• [Work instruction]
Search the material below for the string "will" and extract each line that has it.

### Source material ###

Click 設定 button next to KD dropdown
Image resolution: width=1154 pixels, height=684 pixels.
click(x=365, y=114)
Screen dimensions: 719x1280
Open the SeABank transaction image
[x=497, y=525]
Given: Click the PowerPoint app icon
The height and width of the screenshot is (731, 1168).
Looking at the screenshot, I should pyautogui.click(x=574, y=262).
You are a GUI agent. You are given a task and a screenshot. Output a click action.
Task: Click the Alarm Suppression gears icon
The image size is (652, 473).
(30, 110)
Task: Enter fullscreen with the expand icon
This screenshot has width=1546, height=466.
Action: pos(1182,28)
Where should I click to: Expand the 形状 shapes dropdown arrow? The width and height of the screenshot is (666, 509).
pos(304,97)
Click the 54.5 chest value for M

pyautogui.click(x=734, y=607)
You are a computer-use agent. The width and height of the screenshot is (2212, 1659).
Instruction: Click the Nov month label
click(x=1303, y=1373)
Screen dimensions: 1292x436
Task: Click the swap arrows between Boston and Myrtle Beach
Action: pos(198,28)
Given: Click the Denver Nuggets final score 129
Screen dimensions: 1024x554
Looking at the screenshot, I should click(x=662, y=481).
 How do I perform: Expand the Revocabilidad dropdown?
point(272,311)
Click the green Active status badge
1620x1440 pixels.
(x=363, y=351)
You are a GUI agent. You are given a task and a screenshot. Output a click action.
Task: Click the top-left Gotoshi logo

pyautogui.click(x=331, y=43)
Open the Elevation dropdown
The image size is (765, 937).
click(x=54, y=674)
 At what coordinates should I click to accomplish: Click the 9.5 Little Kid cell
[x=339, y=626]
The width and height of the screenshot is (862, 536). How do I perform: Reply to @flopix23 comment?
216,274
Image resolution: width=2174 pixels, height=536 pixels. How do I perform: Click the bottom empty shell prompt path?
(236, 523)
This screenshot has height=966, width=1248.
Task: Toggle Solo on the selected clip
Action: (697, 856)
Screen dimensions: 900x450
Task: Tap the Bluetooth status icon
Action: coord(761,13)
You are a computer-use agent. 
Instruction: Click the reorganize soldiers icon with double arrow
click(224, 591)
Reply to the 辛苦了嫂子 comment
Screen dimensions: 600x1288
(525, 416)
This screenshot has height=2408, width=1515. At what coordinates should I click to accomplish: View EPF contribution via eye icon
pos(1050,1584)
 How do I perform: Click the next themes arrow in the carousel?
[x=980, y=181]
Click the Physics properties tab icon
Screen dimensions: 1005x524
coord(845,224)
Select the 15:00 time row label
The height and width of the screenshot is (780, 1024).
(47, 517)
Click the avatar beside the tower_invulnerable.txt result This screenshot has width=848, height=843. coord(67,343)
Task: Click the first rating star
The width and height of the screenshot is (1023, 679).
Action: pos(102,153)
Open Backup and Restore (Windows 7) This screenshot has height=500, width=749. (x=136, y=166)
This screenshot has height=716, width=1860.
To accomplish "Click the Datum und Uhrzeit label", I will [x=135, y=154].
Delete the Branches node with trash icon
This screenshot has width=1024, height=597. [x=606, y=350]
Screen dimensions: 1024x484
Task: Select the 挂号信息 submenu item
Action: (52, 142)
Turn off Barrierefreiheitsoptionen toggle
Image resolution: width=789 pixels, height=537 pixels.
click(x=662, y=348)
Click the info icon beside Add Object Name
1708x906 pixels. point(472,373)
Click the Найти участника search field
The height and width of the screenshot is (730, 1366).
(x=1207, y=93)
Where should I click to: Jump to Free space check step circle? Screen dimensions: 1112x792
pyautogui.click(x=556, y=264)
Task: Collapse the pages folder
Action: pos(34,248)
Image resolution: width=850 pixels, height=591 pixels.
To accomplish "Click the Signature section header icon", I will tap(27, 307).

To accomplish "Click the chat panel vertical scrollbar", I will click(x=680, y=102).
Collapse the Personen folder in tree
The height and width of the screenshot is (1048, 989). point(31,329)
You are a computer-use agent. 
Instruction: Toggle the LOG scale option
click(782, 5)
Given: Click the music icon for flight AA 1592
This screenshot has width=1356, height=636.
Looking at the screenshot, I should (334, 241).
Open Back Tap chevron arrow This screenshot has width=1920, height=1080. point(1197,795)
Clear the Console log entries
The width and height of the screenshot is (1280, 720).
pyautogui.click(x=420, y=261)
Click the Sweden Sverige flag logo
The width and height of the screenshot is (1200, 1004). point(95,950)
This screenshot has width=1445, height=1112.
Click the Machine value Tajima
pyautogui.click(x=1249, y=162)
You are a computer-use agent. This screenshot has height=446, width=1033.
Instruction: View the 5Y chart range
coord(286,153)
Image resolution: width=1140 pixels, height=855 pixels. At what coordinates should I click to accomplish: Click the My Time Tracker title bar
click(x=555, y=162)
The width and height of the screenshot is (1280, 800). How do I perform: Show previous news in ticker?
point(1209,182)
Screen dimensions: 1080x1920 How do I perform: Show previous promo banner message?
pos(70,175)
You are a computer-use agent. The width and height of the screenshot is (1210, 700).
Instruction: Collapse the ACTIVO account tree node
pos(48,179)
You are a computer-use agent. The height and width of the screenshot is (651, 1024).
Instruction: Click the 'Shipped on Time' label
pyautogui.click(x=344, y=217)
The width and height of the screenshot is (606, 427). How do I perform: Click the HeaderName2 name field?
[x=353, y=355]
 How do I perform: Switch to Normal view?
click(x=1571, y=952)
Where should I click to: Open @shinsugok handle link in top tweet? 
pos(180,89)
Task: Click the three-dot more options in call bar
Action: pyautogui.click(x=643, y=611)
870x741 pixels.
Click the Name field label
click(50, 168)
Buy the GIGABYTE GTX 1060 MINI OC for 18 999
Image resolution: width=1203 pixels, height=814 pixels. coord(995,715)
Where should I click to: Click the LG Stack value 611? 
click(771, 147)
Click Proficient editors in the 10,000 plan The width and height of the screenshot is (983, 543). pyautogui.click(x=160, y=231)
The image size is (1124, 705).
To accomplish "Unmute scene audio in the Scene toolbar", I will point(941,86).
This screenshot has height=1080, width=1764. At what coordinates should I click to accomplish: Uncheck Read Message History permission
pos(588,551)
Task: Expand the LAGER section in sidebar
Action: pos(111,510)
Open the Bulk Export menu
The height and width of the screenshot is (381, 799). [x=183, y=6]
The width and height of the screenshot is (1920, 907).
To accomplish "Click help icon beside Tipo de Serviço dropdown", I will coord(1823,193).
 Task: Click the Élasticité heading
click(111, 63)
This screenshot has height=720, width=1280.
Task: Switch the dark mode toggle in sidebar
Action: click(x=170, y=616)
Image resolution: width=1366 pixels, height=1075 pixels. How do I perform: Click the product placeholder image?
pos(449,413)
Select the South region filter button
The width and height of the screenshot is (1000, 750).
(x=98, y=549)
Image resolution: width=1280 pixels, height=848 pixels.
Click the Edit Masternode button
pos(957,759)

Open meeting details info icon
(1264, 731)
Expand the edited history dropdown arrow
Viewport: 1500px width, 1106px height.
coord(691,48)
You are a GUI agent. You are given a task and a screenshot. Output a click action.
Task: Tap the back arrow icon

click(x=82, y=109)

###

• [Expected answer]
To accomplish "Click the Datum und Uhrzeit label", I will [x=135, y=154].
To accomplish "Click the Signature section header icon", I will tap(27, 307).
To accomplish "Click the chat panel vertical scrollbar", I will click(x=680, y=102).
To accomplish "Unmute scene audio in the Scene toolbar", I will point(941,86).
To accomplish "Click help icon beside Tipo de Serviço dropdown", I will coord(1823,193).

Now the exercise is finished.